Schadenersatzanspruch wegen Verstoß gegen DS-GVO?
Österreichische Post ermittelt politische Gesinnung der Bürger
Genügt ein bloßer Verstoß gegen Regelungen der Datenschutzgrundverordnung (DSGVO), um einen Schadensersatzanspruch zu begründen?
Begründet jeder Verstoß gegen die Datenschutzgrundverordnung (DSGVO) bereits einen Anspruch auf immateriellen Schadensersatz? Der Österreichische Oberste Gerichtshof war sich dabei nicht ganz so sicher und hat die Frage zur Vorabentscheidung an den Europäischen Gerichtshof weitergegeben. Dieser hat nun geurteilt (EuGH, Urteil vom 04.05.2023 – C-300/21). Zu welchem Ergebnis die Luxemburger Richter gekommen sind, dazu mehr in diesem Beitrag.
Bloßer Verstoß gegen Datenschutzrecht = Schadensersatz?
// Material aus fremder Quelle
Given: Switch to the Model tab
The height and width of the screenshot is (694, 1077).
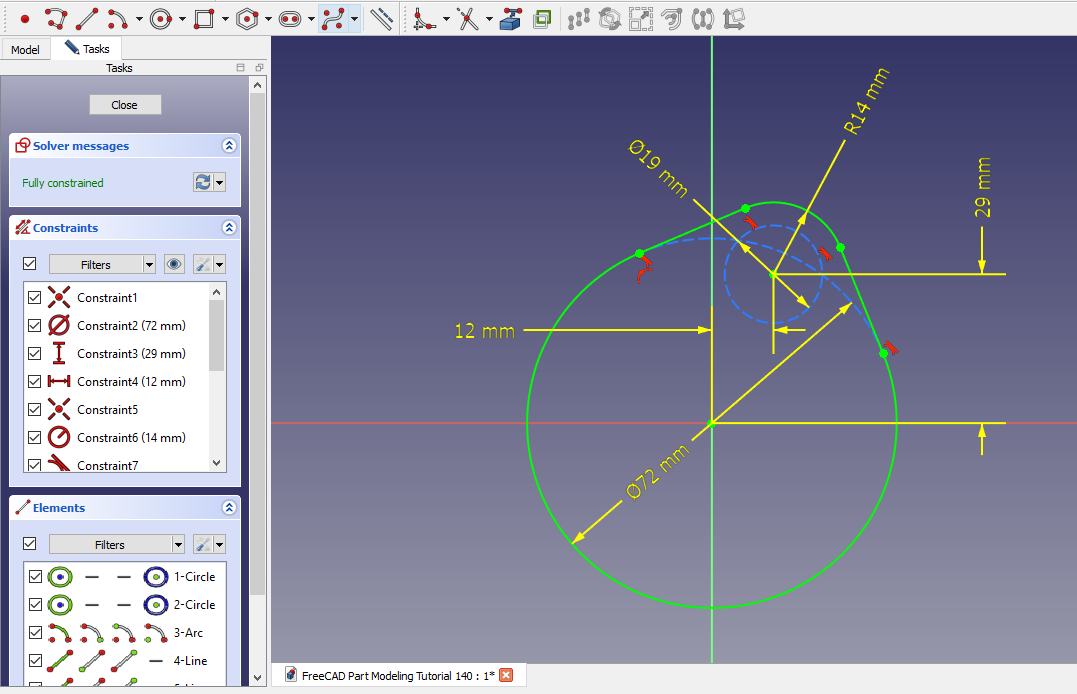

Hintergrund des Urteils waren Ermittlungen der österreichischen Post AG zur politischen Affinität der österreichischen Bürger, um Werbung für Parteien und Wahlprogramme auf den einzelnen Bürger individuell abzustimmen. Im Zuge dessen wurden anhand eines Algorithmus Informationen gesammelt, die es ermöglichten, „Zielgruppenadressen“ zu bilden. Die gesammelten personenbezogenen Daten sind dabei nicht an Dritte übermittelt worden, sondern lediglich unternehmensintern verarbeitet worden.
Ein betroffener Österreicher erhob Klage gegen die Österreichische Post, da er einer derartigen Verarbeitung seiner personenbezogenen Daten überhaupt nicht zugestimmt hatte. Er verlangte gemäß Art. 82 DSGVO 1.000 EUR Schadensersatz dafür, dass er großes Ärgernis, einen Vertrauensverlust und ein Gefühl der Bloßstellung verspürt hatte, als man ihm die besondere Affinität zu einer bestimmten Partei zusprach.
EuGH: Schadensersatz erst, wenn ein Schaden vorliegt
Im Laufe des Verfahrens hat der Österreichische Oberste Gerichtshof die Frage, ob eine bloße Verletzung von DS-GVO-Vorschriften bereits einen Schadenersatzanspruch auslöse, zur Vorabentscheidung an den Europäischen Gerichtshof abgegeben. Die Richter erklärten zunächst, dass nicht jeder Verstoß gegen Regelungen der DS-GVO automatisch einen Schadensersatzanspruch eröffne. Voraussetzung für einen Schadensersatzanspruch sei vielmehr ein
- Verstoß gegen eine DS-GVO-Vorschrift,
- ein materieller oder immaterieller Schaden sowie
- ein Kausalzusammenhang zwischen Verstoß und Schaden.
Eine Erheblichkeitsschwelle für den entstandenen Schaden fordern die Richter jedoch nicht. Sie berufen sich darauf, dass innerhalb der DS-GVO keinerlei Anhaltspunkte für eine derartige Grenze zu finden sind und eine solche Voraussetzung dem bewusst weit gewählten Verständnis des Schadensbegriffs widersprechen würde. Außerdem könnte es zu divergierenden Auslegungen der Erheblichkeitsschwelle, von der dann die Möglichkeit des Schadensersatzes abhinge, bei den Gerichten der verschiedenen Mitgliedsstaaten kommen.
Schaden wegen DSGVO-Verstoß muss nicht erheblich sein
Im Urteil ist man sich in Luxemburg einig: Ein Verstoß gegen die Datenschutzgrundverordnung (DS-GVO) begründet noch keinen Schadensersatzanspruch, wenn kein immaterieller Schaden sowie ein Kausalzusammenhang zwischen Verstoß und Schaden vorliegt. Ein entstandener immaterieller Schaden müsse zumindest nachgewiesen werden, auf die Erheblichkeit dessen komme es dabei jedoch nicht an – wichtig sei nur, dass überhaupt ein Schaden entstanden ist.
Woran wird der Schadensersatz aus der DSGVO bemessen?
Die DS-GVO regelt die Bemessung des Schadensersatzes nicht. Laut den Richtern sei die Bemessung daher Sache der EU-Mitgliedstaaten. Im Rahmen der Ausgestaltung müsse jedoch stets der Äquivalenz- und der Effektivitätsgrundsatz beachtet werden. Speziell von den Richtern hervorgehoben wurde außerdem die Ausgleichsfunktion des in der DS-GVO geregelten Schadenersatzanspruchs, der einen vollständigen und wirksamen Schadenersatz für den erlittenen Schaden sicherstellen solle.